— How to complete this task —
Every line of the data below that holds the string "checkbox" needs to be reported.

Stored records:
# # #

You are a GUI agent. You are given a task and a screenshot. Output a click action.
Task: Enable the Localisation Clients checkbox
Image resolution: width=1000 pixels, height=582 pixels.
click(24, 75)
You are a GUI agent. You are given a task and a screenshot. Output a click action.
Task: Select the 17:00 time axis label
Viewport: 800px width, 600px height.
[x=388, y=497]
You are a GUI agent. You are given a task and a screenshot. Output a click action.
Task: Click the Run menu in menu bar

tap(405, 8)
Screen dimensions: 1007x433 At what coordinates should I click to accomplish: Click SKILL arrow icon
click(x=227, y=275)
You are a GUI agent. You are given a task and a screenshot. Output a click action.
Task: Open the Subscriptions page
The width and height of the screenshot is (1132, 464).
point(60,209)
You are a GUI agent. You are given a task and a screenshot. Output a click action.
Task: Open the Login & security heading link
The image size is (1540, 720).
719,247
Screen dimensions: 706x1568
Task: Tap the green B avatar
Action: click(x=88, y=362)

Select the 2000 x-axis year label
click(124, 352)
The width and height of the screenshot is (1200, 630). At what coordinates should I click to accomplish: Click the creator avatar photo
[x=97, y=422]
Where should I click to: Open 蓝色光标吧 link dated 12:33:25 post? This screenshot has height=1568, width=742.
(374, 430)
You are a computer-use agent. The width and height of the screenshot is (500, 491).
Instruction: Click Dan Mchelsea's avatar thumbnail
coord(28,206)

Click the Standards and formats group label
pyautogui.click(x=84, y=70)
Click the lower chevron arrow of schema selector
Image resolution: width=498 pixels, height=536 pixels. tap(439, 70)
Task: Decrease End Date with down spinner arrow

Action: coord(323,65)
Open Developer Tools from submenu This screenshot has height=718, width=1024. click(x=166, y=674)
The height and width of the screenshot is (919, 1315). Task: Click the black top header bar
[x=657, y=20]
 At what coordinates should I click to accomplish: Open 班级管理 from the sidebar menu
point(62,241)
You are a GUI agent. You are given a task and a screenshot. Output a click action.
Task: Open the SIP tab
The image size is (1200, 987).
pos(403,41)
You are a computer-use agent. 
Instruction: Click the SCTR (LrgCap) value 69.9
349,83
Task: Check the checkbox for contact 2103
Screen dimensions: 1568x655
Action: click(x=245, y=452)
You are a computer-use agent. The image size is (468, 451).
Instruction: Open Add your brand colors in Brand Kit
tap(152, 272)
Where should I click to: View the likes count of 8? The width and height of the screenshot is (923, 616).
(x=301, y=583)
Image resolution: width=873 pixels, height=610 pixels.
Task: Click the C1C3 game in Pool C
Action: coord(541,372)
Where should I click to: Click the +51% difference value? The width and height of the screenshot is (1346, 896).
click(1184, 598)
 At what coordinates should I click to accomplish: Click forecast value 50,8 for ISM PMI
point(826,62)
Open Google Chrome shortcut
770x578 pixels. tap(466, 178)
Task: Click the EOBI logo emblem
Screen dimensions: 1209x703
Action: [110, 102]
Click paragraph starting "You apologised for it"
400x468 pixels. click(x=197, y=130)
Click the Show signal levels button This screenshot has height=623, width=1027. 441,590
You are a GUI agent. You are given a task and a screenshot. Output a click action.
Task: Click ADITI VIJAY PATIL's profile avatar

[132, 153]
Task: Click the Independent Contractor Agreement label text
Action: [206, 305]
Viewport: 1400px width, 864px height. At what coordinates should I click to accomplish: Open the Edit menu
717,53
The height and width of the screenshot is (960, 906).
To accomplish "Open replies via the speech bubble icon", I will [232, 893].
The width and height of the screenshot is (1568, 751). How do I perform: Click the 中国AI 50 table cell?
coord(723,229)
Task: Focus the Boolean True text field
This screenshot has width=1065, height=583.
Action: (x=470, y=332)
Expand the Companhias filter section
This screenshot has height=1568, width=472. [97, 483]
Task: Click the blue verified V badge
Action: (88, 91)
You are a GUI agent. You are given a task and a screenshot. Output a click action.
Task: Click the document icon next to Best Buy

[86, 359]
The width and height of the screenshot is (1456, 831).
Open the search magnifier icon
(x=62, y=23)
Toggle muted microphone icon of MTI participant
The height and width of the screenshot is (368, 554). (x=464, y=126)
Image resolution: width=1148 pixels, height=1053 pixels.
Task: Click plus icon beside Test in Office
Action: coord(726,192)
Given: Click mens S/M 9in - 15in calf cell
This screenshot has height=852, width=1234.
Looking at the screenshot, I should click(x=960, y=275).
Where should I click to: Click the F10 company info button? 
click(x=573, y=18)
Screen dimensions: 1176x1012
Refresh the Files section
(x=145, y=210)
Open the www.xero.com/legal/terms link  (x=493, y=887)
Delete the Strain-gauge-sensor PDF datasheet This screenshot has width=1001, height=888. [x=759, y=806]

# # #

— Solution —
Task: Enable the Localisation Clients checkbox
Task: Check the checkbox for contact 2103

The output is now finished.